*** Opening Material for the task ***
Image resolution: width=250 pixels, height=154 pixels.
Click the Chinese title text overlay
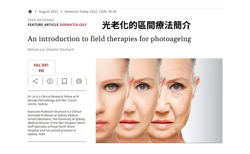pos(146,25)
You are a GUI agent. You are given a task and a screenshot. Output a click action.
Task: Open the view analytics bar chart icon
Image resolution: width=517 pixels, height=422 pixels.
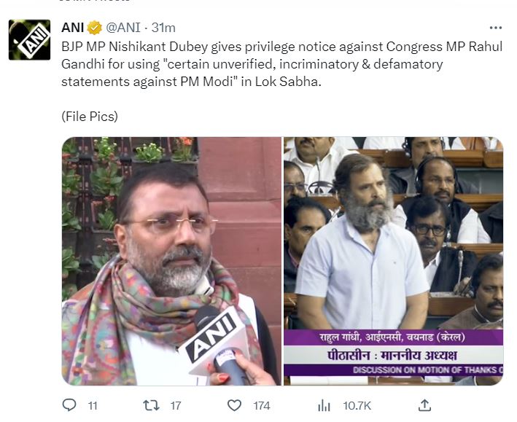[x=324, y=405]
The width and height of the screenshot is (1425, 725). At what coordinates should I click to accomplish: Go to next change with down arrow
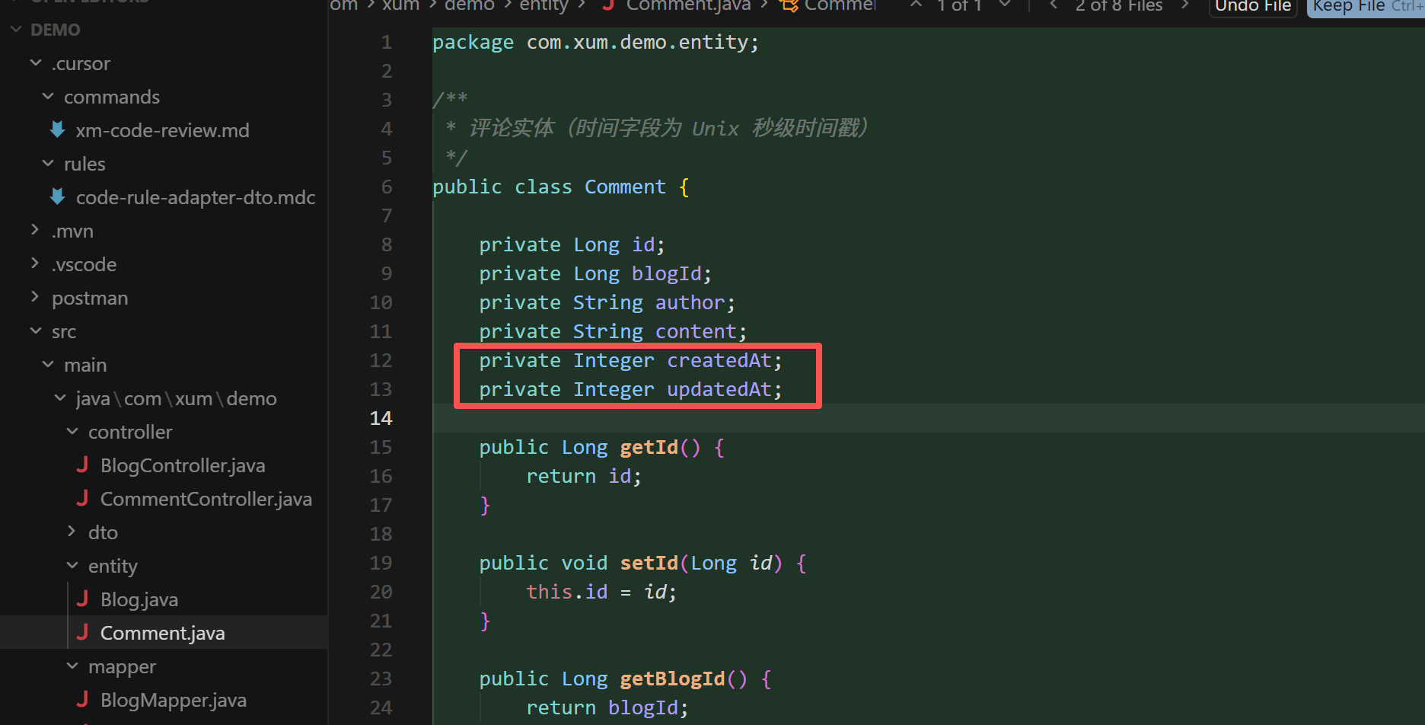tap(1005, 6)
*** Closing Material for the task ***
*** Opening Material for the task ***
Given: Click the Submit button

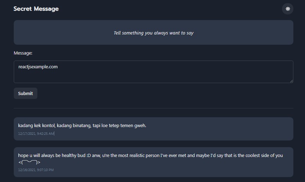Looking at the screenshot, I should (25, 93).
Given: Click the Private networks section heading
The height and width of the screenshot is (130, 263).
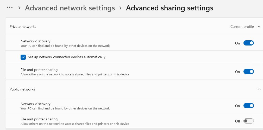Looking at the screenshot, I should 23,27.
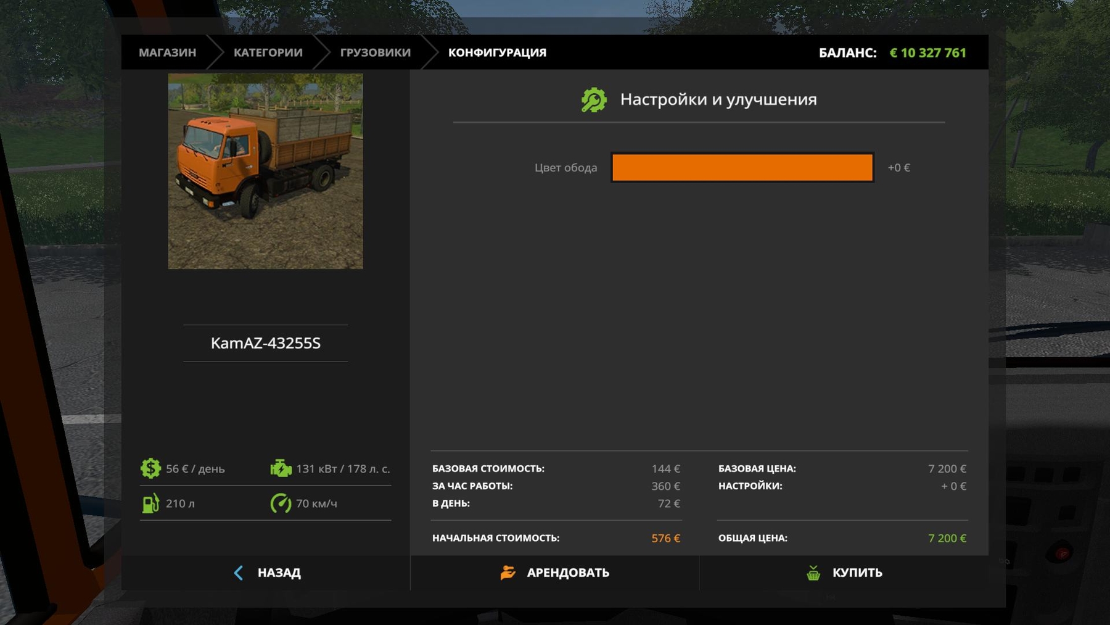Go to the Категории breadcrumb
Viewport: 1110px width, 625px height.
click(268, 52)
*** Closing Material for the task ***
→ Requirement:
Copy word for word the span of the records above that begins at the line with "Image resolution: width=250" and ends at the line with "Task: Open the view analytics bar chart icon", including those two lines but not the pictures.

→ Answer for the task:
Image resolution: width=250 pixels, height=154 pixels.
Click the Chinese title text overlay
pos(146,25)
You are a GUI agent. You are given a task and a screenshot. Output a click action.
Task: Open the view analytics bar chart icon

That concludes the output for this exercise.